Flash and JavaScript are required for this feature.
Download the video from iTunes U or the Internet Archive.
Description
D4M.mit.edu software demo examples/2Apps/3PerfectPowerLaw. Generate synthetic power law distributions. Analyze power law distributions in real data.
Instructor: Jeremy Kepner
D4M Session 5 Demo
The following content is provided under a Creative Commons license. Your support will help MIT OpenCourseWare continue to offer high quality educational resources for free. To make a donation or to view additional materials from hundreds of MIT courses, visit MIT OpenCourseWare at ocw.mit.edu.
PROFESSOR: All right. So we're going to now show some of the examples. And so again, they're in our directory here, Examples. We're now in section 2, so we're going to go to Applications. And we have this section called Perfect Power Law. The actual example codes are all these ones called PPL 1, 2, 3, and 4. We have actually a lot of other functions in here, which are actually really useful functions. They're the functions that do all this stuff. And maybe they should actually get folded into the main D4M distribution. They're here right now. They probably could be cleaned up a little bit as part of the homework. But these are, again, very useful functions for allowing you to generate and fit these types of things.
So I have already started my MatLab session. There we are. So we will do the first one. Going along here. Figures. So if we go and look at what we did here-- so the first thing we did is we set our parameters for our Perfect Power Law fit. So we set alpha at 1.3, a D max of 1,000, and then approximately 30 bins. We called our function here, which is in this directory, which is Power Law Distribution, which will create a power law distribution from these three parameters. And then the first thing we did is just plot a distribution. So we go here, then we go to Figure 1. You can see there is that distribution. So our Perfect Power Law distribution with these parameters, very nicely done.

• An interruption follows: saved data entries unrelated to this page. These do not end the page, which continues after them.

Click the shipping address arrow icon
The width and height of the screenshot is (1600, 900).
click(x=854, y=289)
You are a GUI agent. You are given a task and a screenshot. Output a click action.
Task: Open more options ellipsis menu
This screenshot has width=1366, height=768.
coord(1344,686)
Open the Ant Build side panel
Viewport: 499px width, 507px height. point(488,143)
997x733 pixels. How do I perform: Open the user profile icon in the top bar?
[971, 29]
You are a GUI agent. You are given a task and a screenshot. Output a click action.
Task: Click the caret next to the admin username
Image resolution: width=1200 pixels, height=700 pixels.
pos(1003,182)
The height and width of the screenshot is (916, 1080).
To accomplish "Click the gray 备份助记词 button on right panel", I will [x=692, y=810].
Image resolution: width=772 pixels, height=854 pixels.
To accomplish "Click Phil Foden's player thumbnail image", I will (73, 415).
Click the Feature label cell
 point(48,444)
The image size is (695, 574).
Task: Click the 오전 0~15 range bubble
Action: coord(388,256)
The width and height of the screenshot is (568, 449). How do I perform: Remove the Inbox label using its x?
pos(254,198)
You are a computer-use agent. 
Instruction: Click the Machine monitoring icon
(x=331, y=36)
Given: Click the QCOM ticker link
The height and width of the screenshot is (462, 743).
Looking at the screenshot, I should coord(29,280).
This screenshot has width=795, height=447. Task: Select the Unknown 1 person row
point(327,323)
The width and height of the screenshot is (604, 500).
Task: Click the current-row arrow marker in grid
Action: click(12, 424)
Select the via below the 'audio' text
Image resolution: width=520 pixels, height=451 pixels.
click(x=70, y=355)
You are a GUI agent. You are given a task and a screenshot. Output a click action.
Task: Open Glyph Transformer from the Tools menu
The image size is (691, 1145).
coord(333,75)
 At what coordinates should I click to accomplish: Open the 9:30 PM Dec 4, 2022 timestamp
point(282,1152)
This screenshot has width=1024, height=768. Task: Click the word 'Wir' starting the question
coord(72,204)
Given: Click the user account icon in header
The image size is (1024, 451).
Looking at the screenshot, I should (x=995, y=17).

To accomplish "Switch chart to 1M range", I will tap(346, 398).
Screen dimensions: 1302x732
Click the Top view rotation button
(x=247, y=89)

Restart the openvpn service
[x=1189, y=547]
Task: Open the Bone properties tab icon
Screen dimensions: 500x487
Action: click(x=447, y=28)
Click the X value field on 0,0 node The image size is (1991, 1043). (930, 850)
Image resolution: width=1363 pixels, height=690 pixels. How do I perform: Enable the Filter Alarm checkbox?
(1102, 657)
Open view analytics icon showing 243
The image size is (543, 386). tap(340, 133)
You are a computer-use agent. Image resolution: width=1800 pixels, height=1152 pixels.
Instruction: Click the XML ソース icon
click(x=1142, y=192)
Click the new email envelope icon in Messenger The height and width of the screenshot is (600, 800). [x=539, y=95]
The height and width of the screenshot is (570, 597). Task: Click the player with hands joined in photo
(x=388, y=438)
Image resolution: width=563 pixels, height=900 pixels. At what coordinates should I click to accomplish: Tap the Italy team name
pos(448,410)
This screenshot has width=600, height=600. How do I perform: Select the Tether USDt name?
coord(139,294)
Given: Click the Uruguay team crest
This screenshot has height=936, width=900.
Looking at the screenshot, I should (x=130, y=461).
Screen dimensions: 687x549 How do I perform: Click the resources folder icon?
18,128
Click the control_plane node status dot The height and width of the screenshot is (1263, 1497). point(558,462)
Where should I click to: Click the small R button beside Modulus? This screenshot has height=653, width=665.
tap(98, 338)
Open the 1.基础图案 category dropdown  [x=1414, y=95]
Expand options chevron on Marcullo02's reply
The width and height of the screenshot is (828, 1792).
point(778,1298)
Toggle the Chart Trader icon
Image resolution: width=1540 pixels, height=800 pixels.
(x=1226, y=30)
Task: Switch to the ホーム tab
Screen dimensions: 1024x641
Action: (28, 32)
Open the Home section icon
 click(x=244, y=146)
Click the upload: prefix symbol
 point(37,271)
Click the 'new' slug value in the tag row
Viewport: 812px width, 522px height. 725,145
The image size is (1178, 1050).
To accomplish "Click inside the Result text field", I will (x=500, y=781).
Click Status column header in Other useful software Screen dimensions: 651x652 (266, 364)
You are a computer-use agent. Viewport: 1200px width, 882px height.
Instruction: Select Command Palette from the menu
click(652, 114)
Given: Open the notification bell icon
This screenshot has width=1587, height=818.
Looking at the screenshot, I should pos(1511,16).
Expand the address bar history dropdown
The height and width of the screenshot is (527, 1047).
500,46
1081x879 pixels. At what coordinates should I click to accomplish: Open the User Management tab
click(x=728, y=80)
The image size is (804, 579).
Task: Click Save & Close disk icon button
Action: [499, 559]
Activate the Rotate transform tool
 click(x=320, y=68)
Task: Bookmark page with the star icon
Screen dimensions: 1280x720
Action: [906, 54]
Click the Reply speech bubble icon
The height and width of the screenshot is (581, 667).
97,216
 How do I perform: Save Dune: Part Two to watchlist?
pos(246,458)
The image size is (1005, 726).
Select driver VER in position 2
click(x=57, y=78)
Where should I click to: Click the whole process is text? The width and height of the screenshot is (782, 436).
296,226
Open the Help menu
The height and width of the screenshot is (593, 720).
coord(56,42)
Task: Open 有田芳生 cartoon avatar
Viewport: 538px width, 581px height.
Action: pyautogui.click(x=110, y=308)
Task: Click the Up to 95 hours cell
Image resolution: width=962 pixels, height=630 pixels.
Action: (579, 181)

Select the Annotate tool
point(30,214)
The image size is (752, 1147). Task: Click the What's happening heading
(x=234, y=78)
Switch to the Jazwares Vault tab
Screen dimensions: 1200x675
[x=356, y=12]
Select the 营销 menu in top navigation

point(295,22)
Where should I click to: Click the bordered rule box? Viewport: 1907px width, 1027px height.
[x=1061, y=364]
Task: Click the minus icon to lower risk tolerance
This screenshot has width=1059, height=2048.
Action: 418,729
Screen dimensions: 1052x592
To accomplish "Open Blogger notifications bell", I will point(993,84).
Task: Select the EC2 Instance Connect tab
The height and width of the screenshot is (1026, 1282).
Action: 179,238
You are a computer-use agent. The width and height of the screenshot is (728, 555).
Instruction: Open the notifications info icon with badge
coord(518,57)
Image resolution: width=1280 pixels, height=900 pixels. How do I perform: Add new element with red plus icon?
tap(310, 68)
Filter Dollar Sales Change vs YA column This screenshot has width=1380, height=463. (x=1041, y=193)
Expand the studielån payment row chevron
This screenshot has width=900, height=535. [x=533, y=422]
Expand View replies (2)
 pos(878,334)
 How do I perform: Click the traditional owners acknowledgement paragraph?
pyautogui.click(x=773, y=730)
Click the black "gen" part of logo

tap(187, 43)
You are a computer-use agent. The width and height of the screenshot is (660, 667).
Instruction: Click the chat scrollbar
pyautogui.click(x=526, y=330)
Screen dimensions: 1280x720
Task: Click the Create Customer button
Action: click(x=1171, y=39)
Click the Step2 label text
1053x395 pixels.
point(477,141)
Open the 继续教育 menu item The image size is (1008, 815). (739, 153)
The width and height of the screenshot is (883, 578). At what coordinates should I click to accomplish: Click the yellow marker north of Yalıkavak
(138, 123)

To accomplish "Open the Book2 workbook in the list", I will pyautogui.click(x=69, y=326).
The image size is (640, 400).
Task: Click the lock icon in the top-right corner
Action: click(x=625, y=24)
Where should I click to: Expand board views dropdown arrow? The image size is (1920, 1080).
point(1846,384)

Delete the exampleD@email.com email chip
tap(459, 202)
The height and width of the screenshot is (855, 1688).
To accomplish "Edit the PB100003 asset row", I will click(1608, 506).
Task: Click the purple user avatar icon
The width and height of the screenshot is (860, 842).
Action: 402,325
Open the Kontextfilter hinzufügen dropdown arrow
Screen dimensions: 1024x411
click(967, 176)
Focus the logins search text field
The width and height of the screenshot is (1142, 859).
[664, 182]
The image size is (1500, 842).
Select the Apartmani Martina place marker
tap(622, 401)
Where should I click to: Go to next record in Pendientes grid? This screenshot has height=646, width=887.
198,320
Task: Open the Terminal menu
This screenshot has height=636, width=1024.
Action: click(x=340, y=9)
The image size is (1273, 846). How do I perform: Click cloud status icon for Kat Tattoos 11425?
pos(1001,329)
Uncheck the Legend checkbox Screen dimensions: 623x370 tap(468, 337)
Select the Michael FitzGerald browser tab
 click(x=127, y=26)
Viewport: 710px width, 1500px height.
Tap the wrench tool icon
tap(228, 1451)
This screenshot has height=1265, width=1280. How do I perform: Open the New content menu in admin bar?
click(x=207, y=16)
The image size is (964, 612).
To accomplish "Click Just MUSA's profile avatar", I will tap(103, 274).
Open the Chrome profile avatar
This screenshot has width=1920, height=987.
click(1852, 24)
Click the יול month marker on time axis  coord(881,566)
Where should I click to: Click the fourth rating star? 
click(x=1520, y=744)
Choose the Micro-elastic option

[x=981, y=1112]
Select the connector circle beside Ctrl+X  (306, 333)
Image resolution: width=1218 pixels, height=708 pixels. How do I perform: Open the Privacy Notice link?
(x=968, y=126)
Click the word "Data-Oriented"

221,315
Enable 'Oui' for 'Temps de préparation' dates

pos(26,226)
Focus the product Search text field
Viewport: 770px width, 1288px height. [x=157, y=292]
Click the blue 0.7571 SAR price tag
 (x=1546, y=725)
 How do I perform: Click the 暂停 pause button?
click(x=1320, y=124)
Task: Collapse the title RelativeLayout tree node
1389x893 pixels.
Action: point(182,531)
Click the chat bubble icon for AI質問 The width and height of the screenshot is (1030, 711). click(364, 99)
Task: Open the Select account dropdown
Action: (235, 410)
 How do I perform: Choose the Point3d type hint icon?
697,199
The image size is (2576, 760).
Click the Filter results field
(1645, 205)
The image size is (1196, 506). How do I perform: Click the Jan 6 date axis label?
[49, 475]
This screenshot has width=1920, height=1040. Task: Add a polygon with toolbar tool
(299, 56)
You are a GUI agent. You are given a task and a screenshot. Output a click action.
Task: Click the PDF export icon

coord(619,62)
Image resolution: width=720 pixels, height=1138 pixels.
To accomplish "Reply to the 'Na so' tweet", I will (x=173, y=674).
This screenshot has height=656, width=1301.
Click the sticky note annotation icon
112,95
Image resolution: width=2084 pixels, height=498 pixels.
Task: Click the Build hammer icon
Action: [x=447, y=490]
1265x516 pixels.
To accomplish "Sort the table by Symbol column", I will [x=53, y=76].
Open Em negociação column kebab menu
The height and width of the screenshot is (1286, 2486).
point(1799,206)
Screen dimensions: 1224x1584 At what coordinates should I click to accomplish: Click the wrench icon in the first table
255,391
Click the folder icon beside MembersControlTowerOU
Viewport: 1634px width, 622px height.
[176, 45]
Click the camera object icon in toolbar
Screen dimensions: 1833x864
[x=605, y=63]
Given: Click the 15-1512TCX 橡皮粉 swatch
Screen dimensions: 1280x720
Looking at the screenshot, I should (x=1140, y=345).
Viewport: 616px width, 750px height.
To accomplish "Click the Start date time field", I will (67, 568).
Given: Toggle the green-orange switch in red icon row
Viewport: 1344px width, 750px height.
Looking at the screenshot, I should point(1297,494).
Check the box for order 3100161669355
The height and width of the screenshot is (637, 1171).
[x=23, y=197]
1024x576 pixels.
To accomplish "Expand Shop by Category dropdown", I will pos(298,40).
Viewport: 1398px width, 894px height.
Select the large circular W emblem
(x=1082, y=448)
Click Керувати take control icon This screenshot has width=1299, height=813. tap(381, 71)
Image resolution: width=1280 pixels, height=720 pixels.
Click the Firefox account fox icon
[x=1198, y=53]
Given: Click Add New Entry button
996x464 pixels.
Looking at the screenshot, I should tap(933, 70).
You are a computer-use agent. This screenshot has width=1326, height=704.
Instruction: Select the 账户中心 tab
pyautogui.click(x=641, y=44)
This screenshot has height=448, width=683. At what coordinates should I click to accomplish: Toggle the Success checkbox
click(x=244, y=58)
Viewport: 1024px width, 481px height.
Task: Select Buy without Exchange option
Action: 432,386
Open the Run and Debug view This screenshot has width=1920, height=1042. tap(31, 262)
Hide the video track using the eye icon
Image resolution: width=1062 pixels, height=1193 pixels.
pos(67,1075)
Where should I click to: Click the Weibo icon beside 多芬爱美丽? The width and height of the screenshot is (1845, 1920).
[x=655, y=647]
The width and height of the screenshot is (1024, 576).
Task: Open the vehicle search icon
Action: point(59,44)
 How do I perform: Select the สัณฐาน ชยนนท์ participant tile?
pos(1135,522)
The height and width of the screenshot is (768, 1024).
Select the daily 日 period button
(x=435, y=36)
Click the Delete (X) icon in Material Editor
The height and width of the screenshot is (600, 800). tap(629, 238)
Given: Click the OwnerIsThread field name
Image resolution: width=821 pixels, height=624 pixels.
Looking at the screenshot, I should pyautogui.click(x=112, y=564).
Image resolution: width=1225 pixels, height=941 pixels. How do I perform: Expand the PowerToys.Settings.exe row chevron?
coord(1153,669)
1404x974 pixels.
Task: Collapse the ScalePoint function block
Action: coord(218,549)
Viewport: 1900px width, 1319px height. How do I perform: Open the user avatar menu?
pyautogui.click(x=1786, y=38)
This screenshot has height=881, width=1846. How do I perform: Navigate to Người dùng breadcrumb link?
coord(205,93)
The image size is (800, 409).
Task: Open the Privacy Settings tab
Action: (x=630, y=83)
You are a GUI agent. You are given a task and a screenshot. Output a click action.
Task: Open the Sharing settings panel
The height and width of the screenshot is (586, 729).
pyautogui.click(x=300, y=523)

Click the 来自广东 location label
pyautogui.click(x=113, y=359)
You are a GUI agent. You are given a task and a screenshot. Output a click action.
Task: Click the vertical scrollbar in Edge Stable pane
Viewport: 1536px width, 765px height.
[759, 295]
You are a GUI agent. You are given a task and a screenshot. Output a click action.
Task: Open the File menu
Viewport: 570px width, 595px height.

Then moving along, we can compute. This is how you compute the total number of vertices from the distribution. We just sum. It could be the total number of edges. We can sum there. And then we see that the total vertices was 18,187, 84,000 edges with an edge to vertex ratio of 4.6. We now have a function called edges from distribution. So if I pass in the distribution-- essentially the degrees and the counts-- it will then generate a set of vertices that is consistent with that distribution.
And now I'm going to create some permutations, basically, of these vertices. I'm going to create a-- randomly permute the edge order with these two sets here. So if I make a random permutation of the number of edges, that allows me to permute the edges. And I can also randomly permute the vertex labels themselves, and then I can look at these different permutations to see what kind of grass they've created.
So if I don't permute the data, I just have a0 here. I just pass in the vertices that were created. I create a non-permuted adjacency matrix. I can then look at that. And that just shows you-- this is the adjacency matrix. This is in the plot. It just shows you that I just created a vertex that's entirely self loops. Not very interesting, but nevertheless, completely consistent with the perfect power of law degree distribution.
So likewise, if I just permute the edges-- so basically, I take my permutation here, and I just permute that-- this is just not permuting the vertex labels, but just permuting the edges. To the next figure here, 3, and we get this distribution-- basically start vertex, end vertex. Looks fairly random. However, you see the highest degree vertices are up here at 0, 0, because that's the order in which the generator spits them out. It gives you the highest degree vertices first. And so although we've reconnected them with different edges, you see that their vertex labels still have an intrinsic order which is corresponding to vertex degree.
I should say this generates this naturally. It's a very common way to-- if you have arbitrary vertices and you want to put them on an adjacency matrix, one of the first things to do is to reorder them according to degree. You'll always get some kind of structure that emerges there, and it's often an easier way to see what's going on there. And as you can see from the previous data, you saw if you ordered things by degree and you saw this type of [INAUDIBLE] aha, that looks a lot like a power law distribution just from the scatter of the dots.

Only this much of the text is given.